Work order A
According to the Local Comic Shop Day post, what organization is behind the event?
Work order B
Please retype the Local Comic Shop Day post word for word, everything from "I recently came" down to "this event here.".

Page excerpt
Content starts
I recently came across a story here on MajorSpoilers about Local Comic Shop Day! I had to know—just what is that event?
ABOUT LOCAL COMIC SHOP DAY
Honestly, I had never noticed Local Comic Shop Day (LCSD) before! Fortunately, there is a website devoted to this event here.
A paragraph in a news release there explains about it:
Local Comic Shop Day®, the day that celebrates the independent spirit of local comic book shops, returns for its eighth annual event on Wednesday, November 23rd.
I like the phrase they use to discuss comic shops, “Where Pop Culture begins!”
While stores don’t have to register in order to sell items being released to celebrate that day, the organization behind LCSD, ComicsPRO, recommends that store-front retailers sign up:
“Technically, retailers don’t need to register to order the local comic shop day items,” added Marco Davanzo, ComicsPRO executive director. “But we recommend that ALL retailers register so that they can be reminded when to order, will get help in marketing, and will be able to get special deals from LCSD partners. Also, customers will be able to find registered retailers easier because stores will on a map on our website. So please register at www.comicspro.org/lcsd2022!”
Content ends
Data listing
Content starts
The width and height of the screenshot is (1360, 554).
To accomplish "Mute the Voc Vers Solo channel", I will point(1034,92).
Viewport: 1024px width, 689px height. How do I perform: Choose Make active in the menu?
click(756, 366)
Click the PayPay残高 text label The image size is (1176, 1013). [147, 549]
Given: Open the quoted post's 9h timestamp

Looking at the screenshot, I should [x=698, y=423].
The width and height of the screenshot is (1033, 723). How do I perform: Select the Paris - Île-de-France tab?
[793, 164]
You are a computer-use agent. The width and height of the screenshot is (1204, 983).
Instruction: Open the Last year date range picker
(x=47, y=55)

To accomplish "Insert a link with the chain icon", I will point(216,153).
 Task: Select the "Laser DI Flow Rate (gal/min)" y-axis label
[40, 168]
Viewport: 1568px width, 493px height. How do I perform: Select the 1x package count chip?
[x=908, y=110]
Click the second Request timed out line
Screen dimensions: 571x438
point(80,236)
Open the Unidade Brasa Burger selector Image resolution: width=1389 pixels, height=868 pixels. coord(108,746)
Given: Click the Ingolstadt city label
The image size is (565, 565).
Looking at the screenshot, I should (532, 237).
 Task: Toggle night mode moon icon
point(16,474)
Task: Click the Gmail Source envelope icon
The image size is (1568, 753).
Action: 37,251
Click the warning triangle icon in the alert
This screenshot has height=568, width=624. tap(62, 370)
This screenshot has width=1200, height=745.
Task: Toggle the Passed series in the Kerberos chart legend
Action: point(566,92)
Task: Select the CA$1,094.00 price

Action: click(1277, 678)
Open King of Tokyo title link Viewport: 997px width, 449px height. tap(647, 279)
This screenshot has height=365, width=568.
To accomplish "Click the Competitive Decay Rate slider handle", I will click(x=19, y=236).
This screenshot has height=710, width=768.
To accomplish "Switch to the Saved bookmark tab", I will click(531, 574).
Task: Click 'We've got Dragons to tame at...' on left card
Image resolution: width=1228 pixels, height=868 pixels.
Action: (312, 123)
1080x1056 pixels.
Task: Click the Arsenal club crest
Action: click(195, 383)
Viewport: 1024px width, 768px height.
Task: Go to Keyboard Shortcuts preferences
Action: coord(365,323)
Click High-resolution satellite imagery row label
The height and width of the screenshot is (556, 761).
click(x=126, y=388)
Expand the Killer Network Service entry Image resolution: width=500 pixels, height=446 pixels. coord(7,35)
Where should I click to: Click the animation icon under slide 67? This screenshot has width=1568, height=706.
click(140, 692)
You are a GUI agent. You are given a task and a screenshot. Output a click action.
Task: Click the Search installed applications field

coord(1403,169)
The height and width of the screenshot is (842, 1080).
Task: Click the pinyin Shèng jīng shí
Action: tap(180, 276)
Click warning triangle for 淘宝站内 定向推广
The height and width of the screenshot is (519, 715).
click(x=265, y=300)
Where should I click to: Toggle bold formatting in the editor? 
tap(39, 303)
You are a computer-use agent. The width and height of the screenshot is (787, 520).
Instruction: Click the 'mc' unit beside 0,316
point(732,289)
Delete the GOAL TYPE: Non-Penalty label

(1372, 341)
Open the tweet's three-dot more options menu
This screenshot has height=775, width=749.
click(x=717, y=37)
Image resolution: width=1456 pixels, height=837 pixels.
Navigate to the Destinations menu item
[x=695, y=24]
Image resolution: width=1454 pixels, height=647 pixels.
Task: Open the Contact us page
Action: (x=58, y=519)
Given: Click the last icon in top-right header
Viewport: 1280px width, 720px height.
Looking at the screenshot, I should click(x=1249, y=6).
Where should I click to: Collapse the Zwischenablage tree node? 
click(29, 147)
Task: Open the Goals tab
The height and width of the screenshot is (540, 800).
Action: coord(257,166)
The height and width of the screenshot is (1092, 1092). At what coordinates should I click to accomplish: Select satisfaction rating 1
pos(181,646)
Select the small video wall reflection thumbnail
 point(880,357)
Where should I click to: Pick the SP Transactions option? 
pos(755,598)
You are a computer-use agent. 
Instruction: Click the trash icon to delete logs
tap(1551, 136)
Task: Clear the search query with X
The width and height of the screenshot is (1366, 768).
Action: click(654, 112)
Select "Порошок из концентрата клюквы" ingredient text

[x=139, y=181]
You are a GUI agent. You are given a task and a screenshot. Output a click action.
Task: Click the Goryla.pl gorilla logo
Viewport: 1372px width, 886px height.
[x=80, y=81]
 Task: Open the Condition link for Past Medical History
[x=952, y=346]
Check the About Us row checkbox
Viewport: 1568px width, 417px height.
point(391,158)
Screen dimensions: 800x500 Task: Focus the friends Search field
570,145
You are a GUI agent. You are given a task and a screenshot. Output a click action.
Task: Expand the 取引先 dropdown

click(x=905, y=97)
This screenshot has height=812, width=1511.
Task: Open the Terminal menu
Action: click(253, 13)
Content ends
Problem solution A
ComicsPRO

Problem solution B
I recently came across a story here on MajorSpoilers about Local Comic Shop Day! I had to know—just what is that event?
ABOUT LOCAL COMIC SHOP DAY
Honestly, I had never noticed Local Comic Shop Day (LCSD) before! Fortunately, there is a website devoted to this event here.